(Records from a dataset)
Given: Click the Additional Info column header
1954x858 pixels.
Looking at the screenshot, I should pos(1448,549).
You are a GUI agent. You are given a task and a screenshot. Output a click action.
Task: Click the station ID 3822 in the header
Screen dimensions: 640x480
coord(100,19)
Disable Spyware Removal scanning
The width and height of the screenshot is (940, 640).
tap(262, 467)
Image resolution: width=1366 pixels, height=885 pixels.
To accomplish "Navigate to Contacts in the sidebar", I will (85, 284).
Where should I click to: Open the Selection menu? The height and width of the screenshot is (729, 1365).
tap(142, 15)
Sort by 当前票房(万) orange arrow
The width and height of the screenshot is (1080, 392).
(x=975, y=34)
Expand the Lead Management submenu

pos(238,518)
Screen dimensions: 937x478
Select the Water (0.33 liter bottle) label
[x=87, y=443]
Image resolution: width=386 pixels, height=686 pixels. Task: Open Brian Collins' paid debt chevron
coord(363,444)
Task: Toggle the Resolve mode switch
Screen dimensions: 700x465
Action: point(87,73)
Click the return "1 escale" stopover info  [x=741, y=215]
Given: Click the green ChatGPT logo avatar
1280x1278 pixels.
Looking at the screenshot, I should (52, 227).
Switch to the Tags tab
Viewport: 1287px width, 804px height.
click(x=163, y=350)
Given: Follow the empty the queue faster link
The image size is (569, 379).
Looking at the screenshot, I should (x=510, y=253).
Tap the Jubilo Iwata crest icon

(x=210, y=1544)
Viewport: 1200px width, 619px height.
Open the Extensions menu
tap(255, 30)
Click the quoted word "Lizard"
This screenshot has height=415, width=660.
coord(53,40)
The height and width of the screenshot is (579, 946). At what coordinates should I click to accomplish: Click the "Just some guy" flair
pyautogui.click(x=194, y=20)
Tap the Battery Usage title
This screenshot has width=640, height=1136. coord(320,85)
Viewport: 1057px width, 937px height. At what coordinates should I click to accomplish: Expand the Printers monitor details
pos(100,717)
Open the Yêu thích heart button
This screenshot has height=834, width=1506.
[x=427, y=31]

■ GOAL OF THE EXERCISE ■
Taking the entries above, write out exactly the lines starting with the line containing "Image resolution: width=386" and going on through the line containing "Given: Click the green ChatGPT logo avatar", both included, and nothing else.

■ TASK RESPONSE ■
Image resolution: width=386 pixels, height=686 pixels. Task: Open Brian Collins' paid debt chevron
coord(363,444)
Task: Toggle the Resolve mode switch
Screen dimensions: 700x465
Action: point(87,73)
Click the return "1 escale" stopover info  [x=741, y=215]
Given: Click the green ChatGPT logo avatar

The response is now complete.